By Jarrod Jones. Making the Bat-books fun would seem to be a thankless task. Strip the bone-crushing gravity and bleak world-view from Bruce Wayne’s world, and all we’d have left is a billionaire crime-smasher with amazing gadgets and really cool, super-powered friends. (Wait a minute – what’s so wrong with that?) Since the days of O’Neil and Adams, Batman and his cadre of like-minded vigilantes have always grimly operated in the shadows, trading quips at a slow trickle, almost as if humor was the life blood running through Batman’s body: let too much out and death would surely follow, right? Right.

Maybe that’s why most of the eleven Bat-books currently published by DC Comics really don’t have much to do with the Dark Knight Detective himself, so much as they focus on his illustrious supporting crew.
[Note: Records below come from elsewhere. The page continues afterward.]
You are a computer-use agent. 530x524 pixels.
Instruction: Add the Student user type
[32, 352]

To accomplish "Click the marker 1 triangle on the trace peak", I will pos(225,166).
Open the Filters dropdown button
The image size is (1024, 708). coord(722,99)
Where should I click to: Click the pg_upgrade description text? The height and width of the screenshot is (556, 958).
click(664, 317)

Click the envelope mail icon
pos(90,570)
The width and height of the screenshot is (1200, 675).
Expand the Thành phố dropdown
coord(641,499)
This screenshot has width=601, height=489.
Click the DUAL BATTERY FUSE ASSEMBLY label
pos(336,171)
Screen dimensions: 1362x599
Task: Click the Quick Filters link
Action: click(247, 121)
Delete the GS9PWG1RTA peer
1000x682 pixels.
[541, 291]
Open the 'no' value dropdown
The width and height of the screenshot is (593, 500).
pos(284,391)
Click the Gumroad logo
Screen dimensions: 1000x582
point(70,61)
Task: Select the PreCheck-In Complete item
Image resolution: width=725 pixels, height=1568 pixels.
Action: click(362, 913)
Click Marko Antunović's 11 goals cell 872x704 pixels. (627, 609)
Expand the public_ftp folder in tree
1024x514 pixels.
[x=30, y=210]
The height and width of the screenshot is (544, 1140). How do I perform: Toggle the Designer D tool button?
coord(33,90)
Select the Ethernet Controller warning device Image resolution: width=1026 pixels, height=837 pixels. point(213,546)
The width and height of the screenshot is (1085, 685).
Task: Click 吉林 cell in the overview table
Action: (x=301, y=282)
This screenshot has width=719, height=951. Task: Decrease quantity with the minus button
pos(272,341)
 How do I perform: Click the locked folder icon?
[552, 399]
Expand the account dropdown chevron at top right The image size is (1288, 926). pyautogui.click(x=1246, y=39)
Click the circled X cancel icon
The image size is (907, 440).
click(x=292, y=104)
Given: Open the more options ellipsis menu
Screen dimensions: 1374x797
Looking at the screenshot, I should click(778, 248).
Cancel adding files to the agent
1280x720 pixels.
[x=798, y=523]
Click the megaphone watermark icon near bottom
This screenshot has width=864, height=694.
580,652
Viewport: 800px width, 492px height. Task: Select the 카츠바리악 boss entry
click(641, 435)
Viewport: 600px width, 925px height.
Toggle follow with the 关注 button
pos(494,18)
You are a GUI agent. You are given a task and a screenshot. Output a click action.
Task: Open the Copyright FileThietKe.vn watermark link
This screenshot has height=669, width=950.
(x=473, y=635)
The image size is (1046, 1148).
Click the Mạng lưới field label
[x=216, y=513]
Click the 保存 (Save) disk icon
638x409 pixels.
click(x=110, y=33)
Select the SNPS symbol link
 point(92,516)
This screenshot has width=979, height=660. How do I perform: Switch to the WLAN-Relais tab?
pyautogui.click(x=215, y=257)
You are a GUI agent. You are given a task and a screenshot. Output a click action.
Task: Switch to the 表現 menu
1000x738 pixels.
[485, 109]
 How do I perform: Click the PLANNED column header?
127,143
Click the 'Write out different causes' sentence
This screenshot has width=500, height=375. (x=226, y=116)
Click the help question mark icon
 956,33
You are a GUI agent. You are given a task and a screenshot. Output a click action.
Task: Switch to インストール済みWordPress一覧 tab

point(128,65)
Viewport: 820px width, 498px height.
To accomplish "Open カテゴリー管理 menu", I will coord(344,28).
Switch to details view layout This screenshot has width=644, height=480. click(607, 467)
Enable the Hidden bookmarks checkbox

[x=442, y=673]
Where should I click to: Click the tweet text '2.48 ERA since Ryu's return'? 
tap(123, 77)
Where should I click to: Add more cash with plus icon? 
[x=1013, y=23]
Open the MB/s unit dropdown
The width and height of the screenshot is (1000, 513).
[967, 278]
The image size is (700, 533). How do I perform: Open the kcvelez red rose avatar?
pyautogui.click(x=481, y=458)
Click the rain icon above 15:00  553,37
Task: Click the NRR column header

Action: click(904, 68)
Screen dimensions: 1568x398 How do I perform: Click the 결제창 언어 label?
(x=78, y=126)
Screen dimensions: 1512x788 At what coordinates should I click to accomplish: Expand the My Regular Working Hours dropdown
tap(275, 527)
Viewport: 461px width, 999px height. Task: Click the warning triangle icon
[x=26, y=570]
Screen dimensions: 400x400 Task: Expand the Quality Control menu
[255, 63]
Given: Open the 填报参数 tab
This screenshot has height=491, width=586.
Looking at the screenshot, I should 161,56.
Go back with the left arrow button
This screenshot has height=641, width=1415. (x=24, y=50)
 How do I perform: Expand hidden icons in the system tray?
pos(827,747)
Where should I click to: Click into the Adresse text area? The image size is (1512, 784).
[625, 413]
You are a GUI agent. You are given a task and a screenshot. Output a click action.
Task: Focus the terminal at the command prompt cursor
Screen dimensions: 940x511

Let Batman keep his morally-complex war against criminality; much of the comic book world is plenty abuzz over DC’s latest slew of books concerning Gotham City’s other civic-minded citizens, and those books (Gotham AcademyBatgirl, and Grayson) have a freeing, breathless enthusiasm about them, making the stern, unwavering battle for Gotham feel – for the first time in too many years – well… fun.

Consider Grayson, a book that has stemmed from one of DC’s more violent and joyless inter-company crossovers in recent memory (Forever Evil); a book that is – in spite of its grisly origins – easily one of the more enjoyable and consistently engaging comics in the company’s current slate of books. (Just so long as it’s not obligated to any of DC’s astringent crossovers.) With co-conspirators Tim Seeley and Tom King running the show, aided by Mikel Janin’s slick artwork, Grayson covertly operates just outside of the Bat-books’ periphery, never forgetting who Dick Grayson was, who he is, and who he may soon become. Dick Grayson’s future hasn’t been this uncertain (or exciting) since the former Boy Wonder left the BatCave.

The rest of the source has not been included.